Но Ваня-Вась видел и понял, что его старый друг чуть-чуть не покрыл себя

несмываемым позором: чуть-чуть не поднял руки на людей, пришедших в его чум. Ваня-Вась

разделял чувство ненависти хозяина чума к людям, укрепляющим в тундре Советы, и сам бы

не прочь был разделаться с проповедниками советских порядков молча, как с оленями... Вот

именно, как с оленями: завернул бы им голову и всадил бы острый нож по самую рукоятку в

то место, где начинается шея... Но их, во-первых, больше, и у каждого тоже есть нож; во-

вторых, и это самое важное, для него и для всех многооленщиков выгодно удержать старые

порядки в тундре. Учитель (Ваня-Вась больше уж не сомневается, что приходится иметь дело

с учителем) хорошо знает старые обычаи тундры, и нельзя удерживать эти обычаи

нарушением их.

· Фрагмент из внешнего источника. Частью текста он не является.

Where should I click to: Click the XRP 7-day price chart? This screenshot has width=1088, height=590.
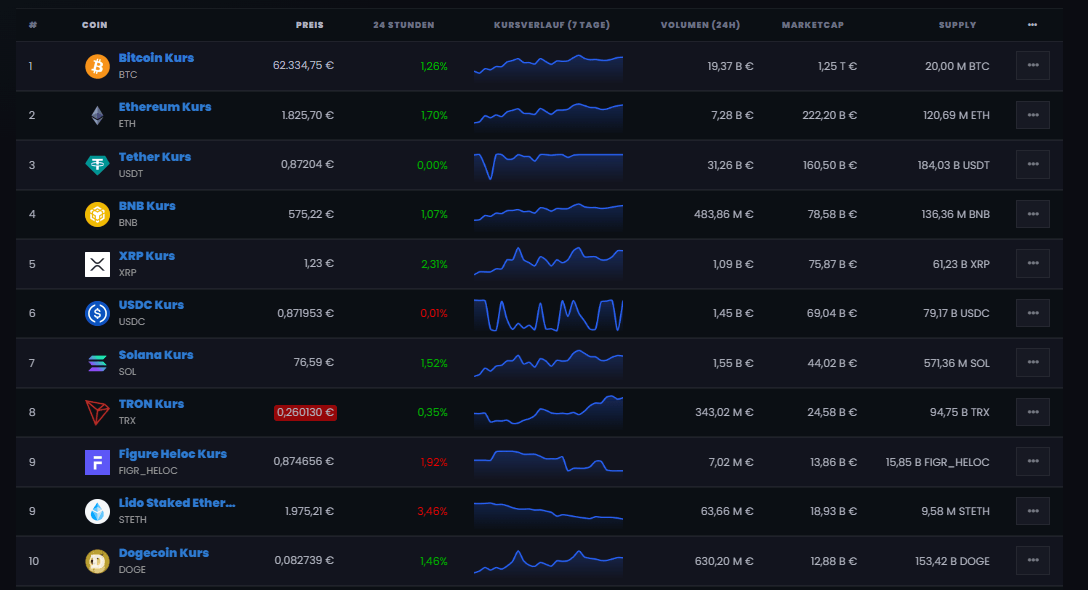(x=548, y=263)
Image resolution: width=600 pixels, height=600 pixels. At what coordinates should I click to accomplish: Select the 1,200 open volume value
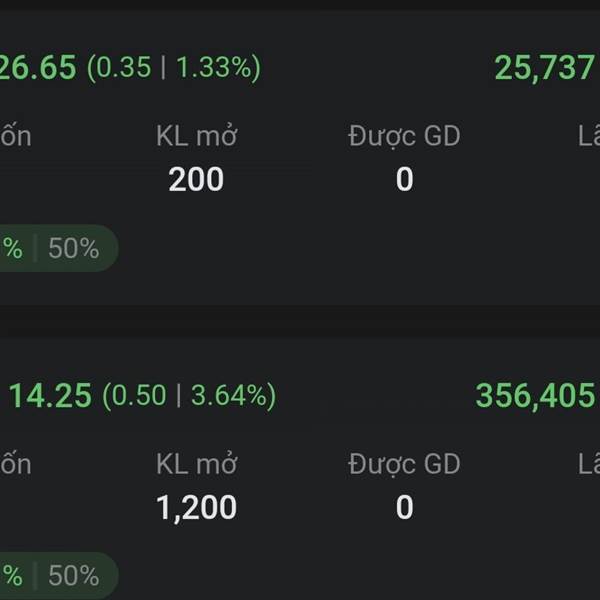coord(196,507)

Нет, тут надо действовать с хитрецой, с подходцем. Надо их пристыдить, да

так, чтобы стыд пробрал их до самой печенки. Надо опозорить советские порядки в их

глазах. И, пока переглядывались ненцы в тревожной тишине, он вкрадчиво заговорил:

– Я не ненец, вы это знаете. Всё же я понимаю, хозяина чума... Понимаю, что человека

можно довести до того, когда он сам не помнит, что делает. Вы, друзья-товарищи, пришли к

нему в чум обманным путем... пришли тайно, как какие-нибудь, скажем, воры. А с ворами, по

обычаю тундры...

Сгоряча перехватил Ваня-Вась. Многие ненцы ухватились за ножи, крикнув

предостерегающе гортанное:

– Ххэ-эть!..

Но подняли руки учитель и Ледков и этим жестом потушили огонь безумия, блеснувший

в глазах смертельно обиженных ненцев: нет большего позора в тундре, чем воровство.